Redacción Deporpress | Fue la de este sábado una victoria familiar. No porque hubiera poca gente en el Anxo Carro ni porque jugaran algunos futbolistas con vínculos sanguíneos al mismo tiempo. Es el ambiente de un vestuario unido, que ha sufrido mucho en el inicio de esta temporada y que siempre ha mantenido la teoría de que los resultados estaban muy por debajo del potencial del equipo. Empieza a verse que tenían razón, aunque le pese a los que de forma interesada han intentado torpedear este nuevo proyecto.
El juego ante el Lugo no fue una maravilla, pero el Tenerife aprendió la lección. Repitió el guion de la Copa y fue más práctico que brillante. El famoso trivote, señalado como el origen de todos los males en el arranque del Campeonato, dio solidez y permitió situar al equipo blanquiazul en una situación perfecta para generar robos y salidas peligrosas al contragolpe.
Hasta del 1-0 supo rehacerse el cuadro que dirige Martí. Resultó decisivo que el penalti llegara tan pronto y que Suso se esté acostumbrando a marcarlos. Otro debate cerrado: los tira el capitán.
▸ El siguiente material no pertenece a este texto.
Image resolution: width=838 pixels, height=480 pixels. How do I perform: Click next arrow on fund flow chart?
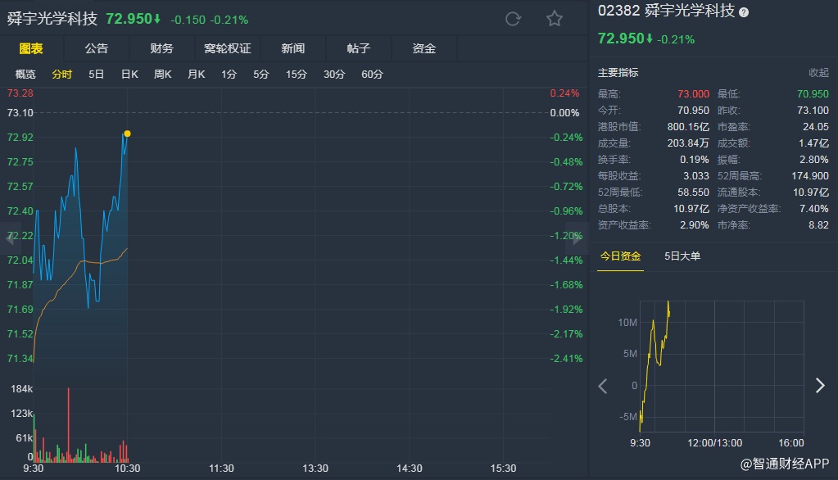coord(820,386)
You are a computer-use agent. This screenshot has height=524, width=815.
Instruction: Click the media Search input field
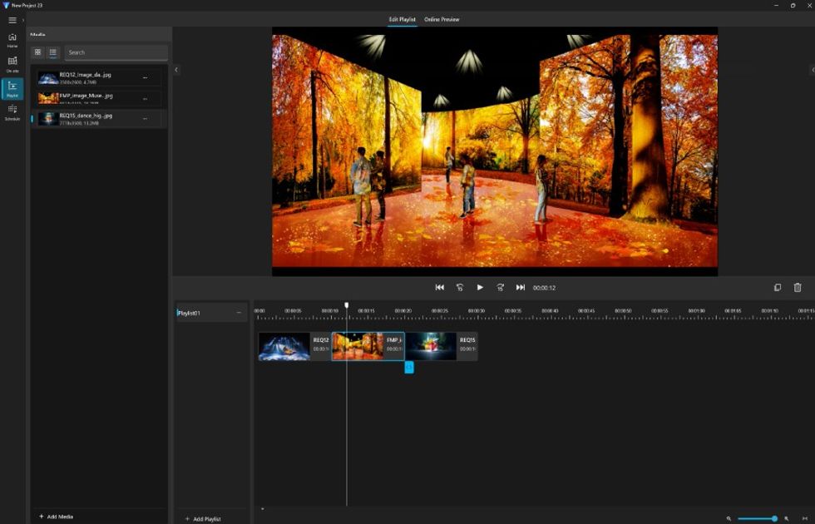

En la segunda parte, más mono de trabajo. Y puntería. Porque el 1-2 llegó cuando mejor estaban los de Luis César Sampedro. En los banquillos se repensaban los cambios, salvo el obligado de Jorge por Raúl Cámara, y el campo se inclinaba hacia la portería de Dani Hernández. Pero apareció la magia de Cristo, definió bien Suso y todo se puso de cara. Es de esos días que sabes que las cosas acabarán saliendo bien. El empate muy rápido para evitar las dudas, el 1-2 en tu peor momento y la falta de acierto rematador del rival que acaba siendo castigada con el 1-3.
Debe ser este un buen punto de partida. O mejor, un punto de inflexión. Toca seguir creciendo, pero ahora desde la confianza. Este Tenerife llega cinco jornadas sin perder: 3 victorias y 2 empates. Este Tenerife ya se asoma al play off. Este Tenerife reclama el cariño que le han negado y que ha provocado que se unan como si fueran una familia. Bien hecho.